YOUR INSTRUCTIONS:
Turn the records from the line containing "Task: Open the Activities panel" through the line containing "I will 121,54." into a Markdown table with the columns Row and Record Text, one numbered row per line and no rows for blank lines.

DATA FOR THIS EXERCISE:
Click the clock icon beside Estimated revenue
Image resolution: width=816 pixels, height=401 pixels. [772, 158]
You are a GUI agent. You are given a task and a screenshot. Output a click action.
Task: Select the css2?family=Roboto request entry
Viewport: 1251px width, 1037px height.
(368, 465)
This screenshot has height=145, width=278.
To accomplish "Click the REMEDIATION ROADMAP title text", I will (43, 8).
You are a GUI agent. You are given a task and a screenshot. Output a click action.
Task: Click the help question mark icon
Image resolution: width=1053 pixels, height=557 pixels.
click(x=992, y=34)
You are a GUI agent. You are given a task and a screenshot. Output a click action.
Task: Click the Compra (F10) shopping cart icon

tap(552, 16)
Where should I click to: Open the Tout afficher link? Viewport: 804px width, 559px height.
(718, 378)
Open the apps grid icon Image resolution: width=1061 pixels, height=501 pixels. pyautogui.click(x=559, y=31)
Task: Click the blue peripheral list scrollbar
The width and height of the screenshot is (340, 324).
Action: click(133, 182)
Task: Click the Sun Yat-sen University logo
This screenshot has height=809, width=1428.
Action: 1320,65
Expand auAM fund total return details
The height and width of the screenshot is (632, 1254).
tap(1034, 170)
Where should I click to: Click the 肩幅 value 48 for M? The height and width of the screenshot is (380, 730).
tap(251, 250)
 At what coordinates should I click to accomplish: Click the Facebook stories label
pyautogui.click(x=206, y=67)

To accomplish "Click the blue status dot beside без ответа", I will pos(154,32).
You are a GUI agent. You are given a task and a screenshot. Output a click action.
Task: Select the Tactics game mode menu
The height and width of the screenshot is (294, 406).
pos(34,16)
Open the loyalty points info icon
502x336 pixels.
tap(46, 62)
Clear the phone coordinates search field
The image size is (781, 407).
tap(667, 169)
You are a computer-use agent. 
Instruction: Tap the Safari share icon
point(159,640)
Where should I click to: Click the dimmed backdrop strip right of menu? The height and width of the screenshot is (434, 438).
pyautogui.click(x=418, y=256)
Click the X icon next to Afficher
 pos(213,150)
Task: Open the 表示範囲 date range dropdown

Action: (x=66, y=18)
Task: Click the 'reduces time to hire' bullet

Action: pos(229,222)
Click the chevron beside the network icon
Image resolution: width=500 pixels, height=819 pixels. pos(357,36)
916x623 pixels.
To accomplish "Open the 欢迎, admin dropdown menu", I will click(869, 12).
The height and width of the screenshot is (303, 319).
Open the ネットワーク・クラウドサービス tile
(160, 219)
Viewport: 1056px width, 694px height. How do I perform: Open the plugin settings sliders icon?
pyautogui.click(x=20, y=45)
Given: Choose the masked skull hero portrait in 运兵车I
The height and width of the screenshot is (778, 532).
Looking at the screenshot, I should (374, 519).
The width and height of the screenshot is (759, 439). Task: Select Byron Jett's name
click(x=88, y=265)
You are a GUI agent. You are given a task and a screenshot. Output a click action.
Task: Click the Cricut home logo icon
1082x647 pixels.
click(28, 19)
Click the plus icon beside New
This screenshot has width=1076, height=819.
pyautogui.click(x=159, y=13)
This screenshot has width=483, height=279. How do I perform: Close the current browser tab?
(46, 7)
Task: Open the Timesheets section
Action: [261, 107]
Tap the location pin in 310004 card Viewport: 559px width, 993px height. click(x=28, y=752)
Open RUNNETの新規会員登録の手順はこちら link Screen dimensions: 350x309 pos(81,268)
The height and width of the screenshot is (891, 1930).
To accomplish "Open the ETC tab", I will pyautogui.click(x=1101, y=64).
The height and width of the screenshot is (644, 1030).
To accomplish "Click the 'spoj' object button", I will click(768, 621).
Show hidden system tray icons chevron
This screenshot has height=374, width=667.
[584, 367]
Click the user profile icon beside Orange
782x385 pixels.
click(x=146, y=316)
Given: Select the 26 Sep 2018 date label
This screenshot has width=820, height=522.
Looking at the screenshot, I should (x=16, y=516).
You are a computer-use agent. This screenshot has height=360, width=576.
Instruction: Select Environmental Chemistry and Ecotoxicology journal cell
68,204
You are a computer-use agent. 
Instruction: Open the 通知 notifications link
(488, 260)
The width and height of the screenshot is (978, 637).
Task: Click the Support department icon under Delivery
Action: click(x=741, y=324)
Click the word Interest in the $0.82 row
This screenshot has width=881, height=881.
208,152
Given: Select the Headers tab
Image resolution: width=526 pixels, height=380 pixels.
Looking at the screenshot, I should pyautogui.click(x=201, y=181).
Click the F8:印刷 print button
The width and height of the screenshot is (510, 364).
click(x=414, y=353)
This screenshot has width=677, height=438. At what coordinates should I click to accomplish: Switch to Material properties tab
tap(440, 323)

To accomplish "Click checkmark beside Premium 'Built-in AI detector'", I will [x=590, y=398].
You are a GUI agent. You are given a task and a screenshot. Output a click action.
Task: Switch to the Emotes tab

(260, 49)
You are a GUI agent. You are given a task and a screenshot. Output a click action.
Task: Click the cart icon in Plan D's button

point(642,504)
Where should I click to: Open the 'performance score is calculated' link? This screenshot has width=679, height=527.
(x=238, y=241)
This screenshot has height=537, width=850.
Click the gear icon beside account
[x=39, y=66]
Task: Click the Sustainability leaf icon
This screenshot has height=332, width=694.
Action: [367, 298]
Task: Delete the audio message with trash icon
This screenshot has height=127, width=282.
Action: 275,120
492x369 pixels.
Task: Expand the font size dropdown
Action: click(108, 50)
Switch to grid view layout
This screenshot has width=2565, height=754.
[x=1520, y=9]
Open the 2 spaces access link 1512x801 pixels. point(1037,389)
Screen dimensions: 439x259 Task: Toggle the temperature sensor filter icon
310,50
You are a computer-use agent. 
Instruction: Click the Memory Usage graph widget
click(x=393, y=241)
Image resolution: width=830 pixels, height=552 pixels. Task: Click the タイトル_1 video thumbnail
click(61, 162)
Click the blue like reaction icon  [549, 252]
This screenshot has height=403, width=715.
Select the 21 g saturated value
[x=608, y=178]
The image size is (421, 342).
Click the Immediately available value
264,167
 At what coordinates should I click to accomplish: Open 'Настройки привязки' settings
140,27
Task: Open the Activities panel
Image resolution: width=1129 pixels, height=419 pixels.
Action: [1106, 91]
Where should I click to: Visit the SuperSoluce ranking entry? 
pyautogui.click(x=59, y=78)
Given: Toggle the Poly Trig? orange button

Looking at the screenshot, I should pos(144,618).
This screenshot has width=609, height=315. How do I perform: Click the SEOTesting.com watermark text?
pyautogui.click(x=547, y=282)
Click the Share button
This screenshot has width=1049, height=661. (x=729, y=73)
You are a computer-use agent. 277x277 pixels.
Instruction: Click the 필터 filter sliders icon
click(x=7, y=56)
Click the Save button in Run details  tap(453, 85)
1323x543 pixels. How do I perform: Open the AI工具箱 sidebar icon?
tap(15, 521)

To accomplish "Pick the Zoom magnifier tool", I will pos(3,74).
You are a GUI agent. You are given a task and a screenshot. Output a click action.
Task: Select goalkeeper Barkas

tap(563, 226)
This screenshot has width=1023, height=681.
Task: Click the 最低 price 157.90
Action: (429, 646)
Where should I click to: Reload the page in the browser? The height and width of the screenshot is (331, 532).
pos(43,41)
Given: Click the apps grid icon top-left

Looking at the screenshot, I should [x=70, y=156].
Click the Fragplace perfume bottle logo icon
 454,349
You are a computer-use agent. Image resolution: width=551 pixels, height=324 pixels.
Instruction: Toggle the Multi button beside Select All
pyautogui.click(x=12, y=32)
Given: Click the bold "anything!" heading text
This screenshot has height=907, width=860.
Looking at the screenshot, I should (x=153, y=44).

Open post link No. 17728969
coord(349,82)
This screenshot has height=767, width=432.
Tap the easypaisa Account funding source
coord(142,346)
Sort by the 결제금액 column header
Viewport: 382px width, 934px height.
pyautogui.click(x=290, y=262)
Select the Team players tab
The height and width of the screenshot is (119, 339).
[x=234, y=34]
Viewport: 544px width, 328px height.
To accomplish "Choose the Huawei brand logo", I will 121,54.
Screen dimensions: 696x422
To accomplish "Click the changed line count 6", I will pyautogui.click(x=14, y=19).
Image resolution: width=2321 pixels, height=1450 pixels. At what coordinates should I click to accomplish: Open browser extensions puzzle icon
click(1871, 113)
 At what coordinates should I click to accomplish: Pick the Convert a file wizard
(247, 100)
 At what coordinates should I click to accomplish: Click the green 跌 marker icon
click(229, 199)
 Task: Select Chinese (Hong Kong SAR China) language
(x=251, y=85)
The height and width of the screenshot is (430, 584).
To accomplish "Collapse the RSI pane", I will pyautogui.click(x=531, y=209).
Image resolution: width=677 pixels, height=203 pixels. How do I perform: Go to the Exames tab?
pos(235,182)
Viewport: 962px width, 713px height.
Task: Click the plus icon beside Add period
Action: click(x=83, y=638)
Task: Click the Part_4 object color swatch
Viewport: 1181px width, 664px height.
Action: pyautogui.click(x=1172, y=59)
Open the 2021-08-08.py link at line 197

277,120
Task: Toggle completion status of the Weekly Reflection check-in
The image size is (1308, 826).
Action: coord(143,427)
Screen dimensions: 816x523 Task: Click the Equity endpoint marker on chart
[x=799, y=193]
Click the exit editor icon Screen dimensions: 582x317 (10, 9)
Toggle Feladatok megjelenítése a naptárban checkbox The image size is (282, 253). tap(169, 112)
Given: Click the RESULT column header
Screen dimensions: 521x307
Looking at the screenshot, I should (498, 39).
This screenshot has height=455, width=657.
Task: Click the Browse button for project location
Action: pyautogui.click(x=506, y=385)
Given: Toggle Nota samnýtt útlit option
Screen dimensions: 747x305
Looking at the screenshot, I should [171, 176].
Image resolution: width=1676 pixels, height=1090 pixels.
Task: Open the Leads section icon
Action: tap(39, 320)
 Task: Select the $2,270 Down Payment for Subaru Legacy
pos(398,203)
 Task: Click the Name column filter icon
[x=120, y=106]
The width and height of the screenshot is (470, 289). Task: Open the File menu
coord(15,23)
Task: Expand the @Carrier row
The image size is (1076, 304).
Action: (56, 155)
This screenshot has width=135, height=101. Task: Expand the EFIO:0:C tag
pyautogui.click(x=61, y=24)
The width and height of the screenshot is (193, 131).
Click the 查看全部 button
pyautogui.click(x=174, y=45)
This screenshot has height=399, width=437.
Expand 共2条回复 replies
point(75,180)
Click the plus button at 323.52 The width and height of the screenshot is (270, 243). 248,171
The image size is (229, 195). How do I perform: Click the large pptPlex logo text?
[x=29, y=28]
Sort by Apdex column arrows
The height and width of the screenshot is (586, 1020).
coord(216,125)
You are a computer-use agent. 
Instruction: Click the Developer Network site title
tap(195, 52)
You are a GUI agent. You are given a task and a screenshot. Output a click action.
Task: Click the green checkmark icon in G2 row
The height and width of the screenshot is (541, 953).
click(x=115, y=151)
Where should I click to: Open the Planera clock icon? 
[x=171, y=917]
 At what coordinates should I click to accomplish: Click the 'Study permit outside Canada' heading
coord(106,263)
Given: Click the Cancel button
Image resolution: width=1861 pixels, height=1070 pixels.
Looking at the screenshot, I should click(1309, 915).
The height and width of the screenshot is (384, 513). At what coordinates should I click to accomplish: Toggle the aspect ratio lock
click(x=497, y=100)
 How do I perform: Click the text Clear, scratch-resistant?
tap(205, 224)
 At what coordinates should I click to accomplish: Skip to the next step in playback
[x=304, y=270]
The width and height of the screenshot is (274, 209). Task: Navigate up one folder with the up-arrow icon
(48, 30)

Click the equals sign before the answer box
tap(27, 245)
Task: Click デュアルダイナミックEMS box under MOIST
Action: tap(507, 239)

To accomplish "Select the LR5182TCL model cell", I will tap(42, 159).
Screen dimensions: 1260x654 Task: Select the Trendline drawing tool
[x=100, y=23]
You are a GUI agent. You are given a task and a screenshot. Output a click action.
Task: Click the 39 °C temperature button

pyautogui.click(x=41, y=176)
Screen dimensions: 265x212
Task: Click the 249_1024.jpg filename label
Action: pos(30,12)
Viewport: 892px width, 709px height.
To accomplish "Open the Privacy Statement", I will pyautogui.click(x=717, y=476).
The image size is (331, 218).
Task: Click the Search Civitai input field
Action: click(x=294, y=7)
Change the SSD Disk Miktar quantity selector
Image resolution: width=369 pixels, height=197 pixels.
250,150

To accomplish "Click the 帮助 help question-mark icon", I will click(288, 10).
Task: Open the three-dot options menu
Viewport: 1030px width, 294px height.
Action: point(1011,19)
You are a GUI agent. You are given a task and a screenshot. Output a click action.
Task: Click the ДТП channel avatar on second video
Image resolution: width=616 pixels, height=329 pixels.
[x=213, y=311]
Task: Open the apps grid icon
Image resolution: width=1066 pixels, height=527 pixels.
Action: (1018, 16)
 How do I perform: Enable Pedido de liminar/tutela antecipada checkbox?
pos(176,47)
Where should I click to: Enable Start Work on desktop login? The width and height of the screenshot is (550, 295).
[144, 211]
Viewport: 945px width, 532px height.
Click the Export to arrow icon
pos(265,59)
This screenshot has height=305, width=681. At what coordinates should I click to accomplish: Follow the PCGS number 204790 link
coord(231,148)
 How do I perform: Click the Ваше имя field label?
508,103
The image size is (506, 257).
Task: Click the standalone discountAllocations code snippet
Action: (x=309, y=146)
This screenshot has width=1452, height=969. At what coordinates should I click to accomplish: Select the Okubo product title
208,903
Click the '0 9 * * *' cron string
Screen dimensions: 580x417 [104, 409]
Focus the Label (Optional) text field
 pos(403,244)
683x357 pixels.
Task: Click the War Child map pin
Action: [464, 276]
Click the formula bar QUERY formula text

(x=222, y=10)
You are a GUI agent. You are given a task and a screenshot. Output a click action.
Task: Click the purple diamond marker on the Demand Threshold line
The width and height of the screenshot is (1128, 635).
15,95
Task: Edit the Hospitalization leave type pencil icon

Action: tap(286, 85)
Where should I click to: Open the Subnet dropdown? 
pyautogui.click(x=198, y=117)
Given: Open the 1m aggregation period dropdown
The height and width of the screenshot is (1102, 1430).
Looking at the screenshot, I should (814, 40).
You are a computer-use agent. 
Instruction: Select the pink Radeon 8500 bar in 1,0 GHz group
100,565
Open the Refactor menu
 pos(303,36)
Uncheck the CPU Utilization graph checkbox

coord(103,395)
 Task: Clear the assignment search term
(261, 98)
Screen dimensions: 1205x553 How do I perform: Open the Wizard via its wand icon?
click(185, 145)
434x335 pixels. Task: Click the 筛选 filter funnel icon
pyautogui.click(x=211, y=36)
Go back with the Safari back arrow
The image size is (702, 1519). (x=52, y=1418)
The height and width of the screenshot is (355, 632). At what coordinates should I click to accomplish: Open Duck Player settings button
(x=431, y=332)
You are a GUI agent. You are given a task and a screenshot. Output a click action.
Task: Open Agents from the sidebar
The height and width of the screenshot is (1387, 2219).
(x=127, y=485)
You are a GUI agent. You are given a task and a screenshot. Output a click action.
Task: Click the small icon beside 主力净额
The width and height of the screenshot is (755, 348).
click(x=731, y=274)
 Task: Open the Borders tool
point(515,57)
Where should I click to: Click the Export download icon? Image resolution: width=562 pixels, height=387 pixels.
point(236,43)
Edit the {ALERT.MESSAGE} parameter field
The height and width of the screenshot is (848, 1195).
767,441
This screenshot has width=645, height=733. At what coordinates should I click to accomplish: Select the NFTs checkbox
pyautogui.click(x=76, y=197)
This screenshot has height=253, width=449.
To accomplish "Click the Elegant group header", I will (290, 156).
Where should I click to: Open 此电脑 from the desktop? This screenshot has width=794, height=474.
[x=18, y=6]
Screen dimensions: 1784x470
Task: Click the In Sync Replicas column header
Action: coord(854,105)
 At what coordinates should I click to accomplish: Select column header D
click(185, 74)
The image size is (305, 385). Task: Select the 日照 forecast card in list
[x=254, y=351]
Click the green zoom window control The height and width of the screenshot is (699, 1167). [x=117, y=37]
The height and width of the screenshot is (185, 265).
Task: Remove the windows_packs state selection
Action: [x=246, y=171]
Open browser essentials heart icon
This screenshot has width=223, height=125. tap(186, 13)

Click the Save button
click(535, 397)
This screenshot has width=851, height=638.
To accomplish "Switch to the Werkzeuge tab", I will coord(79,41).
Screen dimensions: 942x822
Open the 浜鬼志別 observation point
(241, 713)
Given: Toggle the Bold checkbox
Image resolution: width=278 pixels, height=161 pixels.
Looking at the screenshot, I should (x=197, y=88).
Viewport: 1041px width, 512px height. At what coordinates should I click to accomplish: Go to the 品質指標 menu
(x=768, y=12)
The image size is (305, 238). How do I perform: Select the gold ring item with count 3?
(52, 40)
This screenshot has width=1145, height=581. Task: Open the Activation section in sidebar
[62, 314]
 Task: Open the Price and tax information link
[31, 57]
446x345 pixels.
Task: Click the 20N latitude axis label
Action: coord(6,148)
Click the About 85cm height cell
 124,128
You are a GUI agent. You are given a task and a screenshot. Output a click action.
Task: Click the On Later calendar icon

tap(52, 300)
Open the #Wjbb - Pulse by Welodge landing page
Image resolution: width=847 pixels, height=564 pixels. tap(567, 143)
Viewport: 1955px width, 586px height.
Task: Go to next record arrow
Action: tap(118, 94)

SOLVED EXERCISE:
| Row | Record Text |
|---|---|
| 1 | Task: Open the Activities panel |
| 2 | Image resolution: width=1129 pixels, height=419 pixels. |
| 3 | Action: [1106, 91] |
| 4 | Where should I click to: Visit the SuperSoluce ranking entry?  |
| 5 | pyautogui.click(x=59, y=78) |
| 6 | Given: Toggle the Poly Trig? orange button |
| 7 | Looking at the screenshot, I should pos(144,618). |
| 8 | This screenshot has width=609, height=315. How do I perform: Click the SEOTesting.com watermark text? |
| 9 | pyautogui.click(x=547, y=282) |
| 10 | Click the Share button |
| 11 | This screenshot has width=1049, height=661. (x=729, y=73) |
| 12 | You are a computer-use agent. 277x277 pixels. |
| 13 | Instruction: Click the 필터 filter sliders icon |
| 14 | click(x=7, y=56) |
| 15 | Click the Save button in Run details  tap(453, 85) |
| 16 | 1323x543 pixels. How do I perform: Open the AI工具箱 sidebar icon? |
| 17 | tap(15, 521) |
| 18 | To accomplish "Pick the Zoom magnifier tool", I will pos(3,74). |
| 19 | You are a GUI agent. You are given a task and a screenshot. Output a click action. |
| 20 | Task: Select goalkeeper Barkas |
| 21 | tap(563, 226) |
| 22 | This screenshot has width=1023, height=681. |
| 23 | Task: Click the 最低 price 157.90 |
| 24 | Action: (429, 646) |
| 25 | Where should I click to: Reload the page in the browser? The height and width of the screenshot is (331, 532). |
| 26 | pos(43,41) |
| 27 | Given: Click the apps grid icon top-left |
| 28 | Looking at the screenshot, I should [x=70, y=156]. |
| 29 | Click the Fragplace perfume bottle logo icon |
| 30 |  454,349 |
| 31 | You are a computer-use agent. Image resolution: width=551 pixels, height=324 pixels. |
| 32 | Instruction: Toggle the Multi button beside Select All |
| 33 | pyautogui.click(x=12, y=32) |
| 34 | Given: Click the bold "anything!" heading text |
| 35 | This screenshot has height=907, width=860. |
| 36 | Looking at the screenshot, I should (x=153, y=44). |
| 37 | Open post link No. 17728969 |
| 38 | coord(349,82) |
| 39 | This screenshot has height=767, width=432. |
| 40 | Tap the easypaisa Account funding source |
| 41 | coord(142,346) |
| 42 | Sort by the 결제금액 column header |
| 43 | Viewport: 382px width, 934px height. |
| 44 | pyautogui.click(x=290, y=262) |
| 45 | Select the Team players tab |
| 46 | The height and width of the screenshot is (119, 339). |
| 47 | [x=234, y=34] |
| 48 | Viewport: 544px width, 328px height. |
| 49 | To accomplish "Choose the Huawei brand logo", I will 121,54. |